Come sua consuetudine, il Caravaggio si discosta dall’iconografia tradizionale di Sant’Orsola, generalmente ritratta coi soli simboli del martirio e in compagnia di una o più vergini sue compagne; sceglie invece di raffigurare il momento stesso in cui la santa, avendo rifiutato di concedersi al tiranno Attila, viene da lui trafitta con una freccia, caricando la scena di un tono squisitamente drammatico. Il dipinto è ambientato nella tenda di Attila, appena discernibile grazie al drappeggio sullo sfondo, che funge quasi da quinta teatrale. L’intero ambiente, come consuetudine nei dipinti caravaggeschi, è permeato da un complesso gioco di luci e ombre, che tuttavia in quest’ultimo dipinto dell’artista sembra dar vantaggio più alle seconde che le prime: è uno specchio del travagliato periodo che l’autore stava vivendo nella parte finale della sua vita.

Il primo personaggio a sinistra è lo stesso Attila, raffigurato con abiti secenteschi; il barbaro ha appena scagliato la freccia e sembra essersi già pentito del suo gesto: sembra quasi allentare la presa sull’arco e il suo volto è contratto in una smorfia di dolore, quasi a dire “che cosa ho fatto?”. A poca distanza da lui c’è Sant’Orsola, trafitta dalla freccia appena visibile sul suo seno: ella sta piegando la testa in quella direzione e con le mani sta spingendo indietro il petto come per meglio vedere lo strumento del suo martirio. Non sembra provare dolore, piuttosto una disinteressata rassegnazione, ma il suo volto e le mani bianchissime rispetto a quelli degli altri personaggi preludono alla sua immediata morte.

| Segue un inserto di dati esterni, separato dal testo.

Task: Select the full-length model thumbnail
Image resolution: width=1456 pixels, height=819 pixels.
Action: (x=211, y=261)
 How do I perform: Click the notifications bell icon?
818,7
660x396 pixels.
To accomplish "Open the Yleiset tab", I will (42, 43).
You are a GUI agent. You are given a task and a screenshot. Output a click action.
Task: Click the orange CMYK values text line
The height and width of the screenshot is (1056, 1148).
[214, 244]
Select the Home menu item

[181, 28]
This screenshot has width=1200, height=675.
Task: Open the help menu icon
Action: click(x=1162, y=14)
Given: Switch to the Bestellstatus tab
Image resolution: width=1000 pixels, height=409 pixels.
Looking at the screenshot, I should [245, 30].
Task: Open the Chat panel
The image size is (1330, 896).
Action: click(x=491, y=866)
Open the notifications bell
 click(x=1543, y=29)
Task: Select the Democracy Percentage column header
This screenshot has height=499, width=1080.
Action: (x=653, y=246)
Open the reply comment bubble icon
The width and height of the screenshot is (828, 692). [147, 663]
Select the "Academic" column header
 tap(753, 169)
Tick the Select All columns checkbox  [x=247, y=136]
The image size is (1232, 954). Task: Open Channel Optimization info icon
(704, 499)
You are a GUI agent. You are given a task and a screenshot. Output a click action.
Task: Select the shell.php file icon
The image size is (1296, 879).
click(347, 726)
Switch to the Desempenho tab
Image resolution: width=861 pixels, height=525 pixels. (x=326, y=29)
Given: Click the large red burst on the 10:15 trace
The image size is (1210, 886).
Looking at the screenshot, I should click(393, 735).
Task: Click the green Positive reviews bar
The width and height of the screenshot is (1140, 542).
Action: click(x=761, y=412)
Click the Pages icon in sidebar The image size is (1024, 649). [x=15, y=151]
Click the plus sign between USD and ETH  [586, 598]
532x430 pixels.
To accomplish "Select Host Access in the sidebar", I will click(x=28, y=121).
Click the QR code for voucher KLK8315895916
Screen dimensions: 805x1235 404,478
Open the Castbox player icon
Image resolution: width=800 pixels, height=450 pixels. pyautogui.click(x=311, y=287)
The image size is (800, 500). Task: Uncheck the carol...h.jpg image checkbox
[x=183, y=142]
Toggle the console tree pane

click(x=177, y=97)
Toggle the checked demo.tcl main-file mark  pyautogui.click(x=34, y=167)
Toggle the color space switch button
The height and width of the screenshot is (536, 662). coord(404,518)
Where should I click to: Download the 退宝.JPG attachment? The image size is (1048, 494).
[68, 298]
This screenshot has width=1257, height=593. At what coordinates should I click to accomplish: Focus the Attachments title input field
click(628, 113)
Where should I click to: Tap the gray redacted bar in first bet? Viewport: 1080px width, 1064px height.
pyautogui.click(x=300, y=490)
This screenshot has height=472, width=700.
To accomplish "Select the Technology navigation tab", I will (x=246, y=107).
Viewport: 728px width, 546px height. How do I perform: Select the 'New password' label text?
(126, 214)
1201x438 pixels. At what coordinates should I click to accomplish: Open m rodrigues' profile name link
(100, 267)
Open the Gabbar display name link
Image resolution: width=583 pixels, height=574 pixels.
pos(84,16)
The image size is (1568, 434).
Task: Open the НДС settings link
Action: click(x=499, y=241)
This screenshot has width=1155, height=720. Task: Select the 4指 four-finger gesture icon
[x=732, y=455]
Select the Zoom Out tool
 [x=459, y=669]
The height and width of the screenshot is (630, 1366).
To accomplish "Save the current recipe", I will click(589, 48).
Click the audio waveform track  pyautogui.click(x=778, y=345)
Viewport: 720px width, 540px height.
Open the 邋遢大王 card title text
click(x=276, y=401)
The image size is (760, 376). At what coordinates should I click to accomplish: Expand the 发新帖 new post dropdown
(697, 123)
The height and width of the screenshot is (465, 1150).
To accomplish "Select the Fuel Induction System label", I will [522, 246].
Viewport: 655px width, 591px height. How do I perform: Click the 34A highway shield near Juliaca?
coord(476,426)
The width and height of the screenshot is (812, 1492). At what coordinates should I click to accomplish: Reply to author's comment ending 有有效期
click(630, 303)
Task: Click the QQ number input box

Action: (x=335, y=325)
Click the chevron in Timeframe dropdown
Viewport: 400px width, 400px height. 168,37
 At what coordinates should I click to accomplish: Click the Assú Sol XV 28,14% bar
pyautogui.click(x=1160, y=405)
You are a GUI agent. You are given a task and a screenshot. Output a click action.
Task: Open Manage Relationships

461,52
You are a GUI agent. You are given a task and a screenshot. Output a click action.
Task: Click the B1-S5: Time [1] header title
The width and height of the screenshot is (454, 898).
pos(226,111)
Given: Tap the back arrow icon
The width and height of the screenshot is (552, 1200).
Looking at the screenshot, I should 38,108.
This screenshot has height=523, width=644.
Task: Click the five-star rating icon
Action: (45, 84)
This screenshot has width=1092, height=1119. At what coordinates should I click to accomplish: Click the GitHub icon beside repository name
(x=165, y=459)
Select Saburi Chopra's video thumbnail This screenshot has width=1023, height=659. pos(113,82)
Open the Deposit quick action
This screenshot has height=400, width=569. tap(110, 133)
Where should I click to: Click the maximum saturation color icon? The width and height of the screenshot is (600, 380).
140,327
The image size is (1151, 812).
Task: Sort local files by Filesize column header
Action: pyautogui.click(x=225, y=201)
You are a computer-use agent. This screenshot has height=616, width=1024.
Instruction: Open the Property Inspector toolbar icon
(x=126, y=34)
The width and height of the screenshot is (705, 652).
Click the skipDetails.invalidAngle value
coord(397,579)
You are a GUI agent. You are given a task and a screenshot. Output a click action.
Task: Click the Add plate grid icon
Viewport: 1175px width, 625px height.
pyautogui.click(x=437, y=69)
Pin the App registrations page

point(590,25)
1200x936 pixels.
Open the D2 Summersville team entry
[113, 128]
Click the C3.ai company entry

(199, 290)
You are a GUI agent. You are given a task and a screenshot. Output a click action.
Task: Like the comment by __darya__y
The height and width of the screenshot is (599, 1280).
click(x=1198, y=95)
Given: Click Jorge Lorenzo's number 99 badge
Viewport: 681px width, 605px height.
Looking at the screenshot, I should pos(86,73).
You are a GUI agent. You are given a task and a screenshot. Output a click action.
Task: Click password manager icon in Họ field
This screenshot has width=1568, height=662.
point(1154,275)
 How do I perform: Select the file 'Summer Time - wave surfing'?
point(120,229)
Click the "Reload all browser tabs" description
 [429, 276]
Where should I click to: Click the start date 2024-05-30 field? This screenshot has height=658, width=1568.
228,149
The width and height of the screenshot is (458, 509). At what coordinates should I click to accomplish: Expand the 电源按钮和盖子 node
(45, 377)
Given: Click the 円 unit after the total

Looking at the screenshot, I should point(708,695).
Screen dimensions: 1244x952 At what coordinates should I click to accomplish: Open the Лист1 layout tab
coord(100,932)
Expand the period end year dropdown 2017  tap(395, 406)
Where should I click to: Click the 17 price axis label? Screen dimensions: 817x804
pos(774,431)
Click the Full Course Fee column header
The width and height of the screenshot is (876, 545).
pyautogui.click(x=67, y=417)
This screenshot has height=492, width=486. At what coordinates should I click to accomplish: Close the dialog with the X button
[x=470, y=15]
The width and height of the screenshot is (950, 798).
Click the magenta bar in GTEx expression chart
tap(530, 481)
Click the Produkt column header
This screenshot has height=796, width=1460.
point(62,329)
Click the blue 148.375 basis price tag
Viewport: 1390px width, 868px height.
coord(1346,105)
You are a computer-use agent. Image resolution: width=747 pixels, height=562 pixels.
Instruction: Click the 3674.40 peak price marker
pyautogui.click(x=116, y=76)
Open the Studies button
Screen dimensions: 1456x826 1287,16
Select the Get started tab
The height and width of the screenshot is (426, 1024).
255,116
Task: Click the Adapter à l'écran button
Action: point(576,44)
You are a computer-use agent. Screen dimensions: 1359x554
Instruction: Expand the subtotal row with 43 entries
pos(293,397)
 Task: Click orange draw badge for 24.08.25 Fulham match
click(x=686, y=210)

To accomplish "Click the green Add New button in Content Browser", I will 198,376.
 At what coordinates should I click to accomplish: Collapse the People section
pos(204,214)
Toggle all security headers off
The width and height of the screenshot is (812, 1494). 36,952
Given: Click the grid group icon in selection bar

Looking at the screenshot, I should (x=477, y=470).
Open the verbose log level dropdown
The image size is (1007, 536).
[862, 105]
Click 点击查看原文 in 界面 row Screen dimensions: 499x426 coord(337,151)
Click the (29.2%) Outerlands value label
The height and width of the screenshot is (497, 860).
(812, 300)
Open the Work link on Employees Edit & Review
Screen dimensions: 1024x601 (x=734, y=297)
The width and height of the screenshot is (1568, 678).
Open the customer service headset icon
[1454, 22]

Infatti tre barbari, anch’essi in abiti moderni (uno indossa addirittura un’armatura di ferro), stanno accorrendo a sorreggere Sant’Orsola, ed essi stessi sembrano increduli di fronte al gesto repentino e impulsivo del loro capo. Nelle fattezze di quello di loro che si trova alle immediate spalle della santa, Caravaggio ha raffigurato se stesso con la bocca dischiusa e l’espressione dolorante: egli sembra ricevere la trafittura insieme a lei. Assieme alla Santa, Caravaggio si ritrae vittima anch’egli di un tiranno nelle vesti di un arciere spagnolo. La presenza di un autoritratto del pittore non è inconsueta nelle sue opere, a iniziare da quelle della giovinezza. Tenendo conto che il Martirio di sant’Orsola è l’opera del “presentimento”, quel sostanziarsi ostentatamente con la martire, può voler dire che la freccia mortale è diretta a Caravaggio e che di quella sta per morire: quasi un testamento.